Larghe lame oblique di sole infrangono le nuvole e invadono la stanza.
In certi momenti orrore su orrore,ingiustizia su crudeltà riducono il cuore in tanti pezzettini,in una folle dispersione.
A volte...invece...una specie d’allegrezza,come di uccello che...cantando...voli di ramo in ramo,mi coglie all’improvviso e cinguettando esco di casa e bevo l’aria a pieni polmoni.
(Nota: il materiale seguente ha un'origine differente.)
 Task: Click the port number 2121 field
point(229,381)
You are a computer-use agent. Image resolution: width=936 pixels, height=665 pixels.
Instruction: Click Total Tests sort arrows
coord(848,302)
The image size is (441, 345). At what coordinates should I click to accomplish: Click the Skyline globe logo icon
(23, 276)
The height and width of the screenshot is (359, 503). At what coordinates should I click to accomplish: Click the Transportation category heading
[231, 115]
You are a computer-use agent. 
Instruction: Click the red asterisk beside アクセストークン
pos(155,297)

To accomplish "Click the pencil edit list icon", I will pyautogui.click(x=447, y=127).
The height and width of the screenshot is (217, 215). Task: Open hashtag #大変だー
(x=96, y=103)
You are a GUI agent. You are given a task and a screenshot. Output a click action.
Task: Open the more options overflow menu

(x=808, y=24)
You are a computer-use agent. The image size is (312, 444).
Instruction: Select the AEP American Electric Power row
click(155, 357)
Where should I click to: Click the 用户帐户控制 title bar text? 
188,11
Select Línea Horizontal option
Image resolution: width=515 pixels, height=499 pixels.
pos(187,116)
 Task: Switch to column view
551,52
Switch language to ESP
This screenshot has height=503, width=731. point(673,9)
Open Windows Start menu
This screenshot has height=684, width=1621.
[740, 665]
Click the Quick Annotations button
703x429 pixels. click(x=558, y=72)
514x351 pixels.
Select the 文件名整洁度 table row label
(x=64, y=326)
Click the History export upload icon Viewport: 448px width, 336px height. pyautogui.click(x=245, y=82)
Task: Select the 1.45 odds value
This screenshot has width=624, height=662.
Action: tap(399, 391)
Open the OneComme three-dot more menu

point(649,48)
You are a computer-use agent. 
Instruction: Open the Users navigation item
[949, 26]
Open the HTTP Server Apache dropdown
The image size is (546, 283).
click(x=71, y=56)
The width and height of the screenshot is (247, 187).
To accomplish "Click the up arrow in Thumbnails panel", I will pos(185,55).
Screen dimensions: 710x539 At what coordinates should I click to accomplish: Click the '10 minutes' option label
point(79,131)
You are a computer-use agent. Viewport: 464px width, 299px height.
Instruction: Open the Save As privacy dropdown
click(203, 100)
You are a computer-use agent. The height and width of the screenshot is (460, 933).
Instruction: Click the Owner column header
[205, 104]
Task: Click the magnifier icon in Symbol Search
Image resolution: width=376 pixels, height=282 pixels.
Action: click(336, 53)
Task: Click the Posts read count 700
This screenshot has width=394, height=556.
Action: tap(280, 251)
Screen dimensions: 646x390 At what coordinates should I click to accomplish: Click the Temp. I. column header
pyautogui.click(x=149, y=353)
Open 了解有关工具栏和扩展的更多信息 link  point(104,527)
Sono i momenti in cui riscopro,al di là delle parole ordinarie con cui si suole descrivere la propria esistenza,altre parole fin lì mute,silenti...fatte di suoni,colori,odori e rumori.Che scorrono a fiotti nel flusso della coscienza.L’espressione chiave è....emozione. Quella che cerco nel quotidiano come nei viaggi,ormai non più scoperta di luoghi e persone o collezione di immagini ...ma riscoperta di suggestioni e stimoli che nutrono i pensieri e riempiono il cuore(al punto che il “bello“ non risiede nella magnificenza delle architetture e della storia delle città o nello splendore della natura...ma è nell’ispirazione che mi coglie a Foggia come a Margherita di Savoia,a Torino di Sangro come a Venezia..). E se è vero...come la saggezza latina sentenzia....che PRIMUM VIVERE,DEINDE PHILOSOPHARI...la mia natura iconoclasta mi porta ad infrangere gli schemi consueti di un’esistenza media,sedicente piena,lineare e..... a ricercare l’assoluto. Anche in una passeggiata. Anche in un vino. Nello scrivere e nel poetare. Sempre in una relazione.